- [SET TASK] Locate each line in the items below that contains the word "offset" and copy those lines.
— begin DATA EXCERPTS —
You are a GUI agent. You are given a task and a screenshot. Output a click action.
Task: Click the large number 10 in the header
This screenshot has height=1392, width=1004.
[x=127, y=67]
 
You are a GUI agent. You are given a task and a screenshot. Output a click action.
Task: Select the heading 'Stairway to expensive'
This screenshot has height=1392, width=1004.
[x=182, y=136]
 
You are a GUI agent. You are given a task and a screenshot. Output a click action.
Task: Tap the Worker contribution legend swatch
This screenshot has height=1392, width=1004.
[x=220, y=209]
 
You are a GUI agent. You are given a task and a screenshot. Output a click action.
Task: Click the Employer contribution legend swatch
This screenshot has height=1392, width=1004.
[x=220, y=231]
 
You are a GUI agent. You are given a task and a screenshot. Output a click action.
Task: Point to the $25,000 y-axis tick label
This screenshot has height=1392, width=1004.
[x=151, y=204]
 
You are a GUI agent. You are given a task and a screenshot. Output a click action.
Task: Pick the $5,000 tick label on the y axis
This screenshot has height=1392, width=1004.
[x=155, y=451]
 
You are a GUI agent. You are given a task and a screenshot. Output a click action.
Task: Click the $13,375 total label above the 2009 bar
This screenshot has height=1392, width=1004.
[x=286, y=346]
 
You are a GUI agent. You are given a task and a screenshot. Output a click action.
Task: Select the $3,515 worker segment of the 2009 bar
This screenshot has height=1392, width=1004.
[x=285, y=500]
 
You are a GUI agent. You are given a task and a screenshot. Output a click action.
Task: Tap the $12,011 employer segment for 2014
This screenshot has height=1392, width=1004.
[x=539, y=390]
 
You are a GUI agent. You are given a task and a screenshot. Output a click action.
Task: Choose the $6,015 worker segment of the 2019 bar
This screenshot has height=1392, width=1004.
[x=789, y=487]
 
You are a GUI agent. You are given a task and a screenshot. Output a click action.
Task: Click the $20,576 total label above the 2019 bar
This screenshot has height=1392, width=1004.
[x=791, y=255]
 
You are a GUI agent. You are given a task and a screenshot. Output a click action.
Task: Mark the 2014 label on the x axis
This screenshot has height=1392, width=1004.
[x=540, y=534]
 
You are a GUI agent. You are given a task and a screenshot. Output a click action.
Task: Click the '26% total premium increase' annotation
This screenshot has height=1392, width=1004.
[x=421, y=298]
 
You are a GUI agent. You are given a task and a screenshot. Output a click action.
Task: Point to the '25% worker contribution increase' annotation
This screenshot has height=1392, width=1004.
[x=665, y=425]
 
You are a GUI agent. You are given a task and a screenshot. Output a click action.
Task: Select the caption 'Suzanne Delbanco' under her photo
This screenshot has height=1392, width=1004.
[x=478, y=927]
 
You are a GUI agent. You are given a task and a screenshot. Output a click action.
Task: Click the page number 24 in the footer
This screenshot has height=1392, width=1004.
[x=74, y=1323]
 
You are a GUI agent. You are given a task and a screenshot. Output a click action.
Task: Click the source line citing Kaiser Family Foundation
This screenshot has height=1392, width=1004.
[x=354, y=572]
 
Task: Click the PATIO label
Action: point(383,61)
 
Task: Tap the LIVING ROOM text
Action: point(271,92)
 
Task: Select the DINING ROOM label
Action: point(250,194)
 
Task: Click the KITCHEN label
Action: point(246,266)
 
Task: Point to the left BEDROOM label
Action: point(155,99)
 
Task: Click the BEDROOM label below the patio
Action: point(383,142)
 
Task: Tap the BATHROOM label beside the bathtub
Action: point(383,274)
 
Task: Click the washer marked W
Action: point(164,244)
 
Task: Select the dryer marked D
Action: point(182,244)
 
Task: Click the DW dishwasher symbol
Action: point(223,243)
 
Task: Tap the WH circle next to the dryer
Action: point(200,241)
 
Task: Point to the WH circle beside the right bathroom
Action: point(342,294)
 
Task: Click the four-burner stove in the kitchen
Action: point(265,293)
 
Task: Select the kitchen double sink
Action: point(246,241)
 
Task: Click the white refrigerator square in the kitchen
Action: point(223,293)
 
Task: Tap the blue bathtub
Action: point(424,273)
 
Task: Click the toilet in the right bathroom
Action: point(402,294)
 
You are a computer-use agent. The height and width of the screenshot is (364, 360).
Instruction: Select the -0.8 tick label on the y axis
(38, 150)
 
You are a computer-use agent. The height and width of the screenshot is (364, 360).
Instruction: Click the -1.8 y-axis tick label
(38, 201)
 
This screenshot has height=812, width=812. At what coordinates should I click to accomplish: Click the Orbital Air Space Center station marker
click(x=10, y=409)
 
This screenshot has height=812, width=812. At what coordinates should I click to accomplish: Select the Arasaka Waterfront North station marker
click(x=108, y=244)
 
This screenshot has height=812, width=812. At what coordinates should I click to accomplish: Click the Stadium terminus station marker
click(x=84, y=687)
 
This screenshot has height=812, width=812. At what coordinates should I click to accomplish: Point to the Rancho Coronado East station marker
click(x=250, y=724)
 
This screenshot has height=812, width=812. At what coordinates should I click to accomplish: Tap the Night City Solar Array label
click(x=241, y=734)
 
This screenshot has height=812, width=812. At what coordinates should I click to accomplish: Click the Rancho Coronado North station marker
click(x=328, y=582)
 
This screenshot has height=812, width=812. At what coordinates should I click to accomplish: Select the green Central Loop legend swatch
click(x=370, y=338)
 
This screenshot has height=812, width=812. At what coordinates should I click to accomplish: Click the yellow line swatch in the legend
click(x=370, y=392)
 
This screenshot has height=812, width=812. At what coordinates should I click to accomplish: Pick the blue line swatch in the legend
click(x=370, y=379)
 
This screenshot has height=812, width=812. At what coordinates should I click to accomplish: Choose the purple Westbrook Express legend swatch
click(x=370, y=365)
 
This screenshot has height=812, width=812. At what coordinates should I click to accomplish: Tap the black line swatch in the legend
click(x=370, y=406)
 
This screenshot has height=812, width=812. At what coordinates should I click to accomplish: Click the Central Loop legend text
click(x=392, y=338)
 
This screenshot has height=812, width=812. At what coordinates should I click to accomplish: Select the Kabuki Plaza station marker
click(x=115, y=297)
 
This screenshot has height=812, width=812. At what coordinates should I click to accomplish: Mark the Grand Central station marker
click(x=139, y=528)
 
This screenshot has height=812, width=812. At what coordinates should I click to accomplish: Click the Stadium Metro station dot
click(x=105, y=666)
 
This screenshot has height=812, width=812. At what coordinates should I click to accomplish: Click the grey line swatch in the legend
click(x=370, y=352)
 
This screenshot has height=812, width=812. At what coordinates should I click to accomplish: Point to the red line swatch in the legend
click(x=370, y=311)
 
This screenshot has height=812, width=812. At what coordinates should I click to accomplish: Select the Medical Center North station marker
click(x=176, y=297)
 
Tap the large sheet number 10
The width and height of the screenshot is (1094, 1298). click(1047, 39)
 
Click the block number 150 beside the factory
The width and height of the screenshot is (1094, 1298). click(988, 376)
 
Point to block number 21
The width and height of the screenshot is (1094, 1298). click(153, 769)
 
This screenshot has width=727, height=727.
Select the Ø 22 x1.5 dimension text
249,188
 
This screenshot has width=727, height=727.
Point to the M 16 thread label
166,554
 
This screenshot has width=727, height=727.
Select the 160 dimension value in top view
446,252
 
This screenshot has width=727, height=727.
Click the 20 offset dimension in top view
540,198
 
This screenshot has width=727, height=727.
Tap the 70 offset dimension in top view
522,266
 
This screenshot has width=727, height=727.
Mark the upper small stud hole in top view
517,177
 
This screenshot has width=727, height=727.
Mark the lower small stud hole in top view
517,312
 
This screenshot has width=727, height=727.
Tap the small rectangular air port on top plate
— end DATA EXCERPTS —
- [EXERCISE ANSWER]
Click the 20 offset dimension in top view
Tap the 70 offset dimension in top view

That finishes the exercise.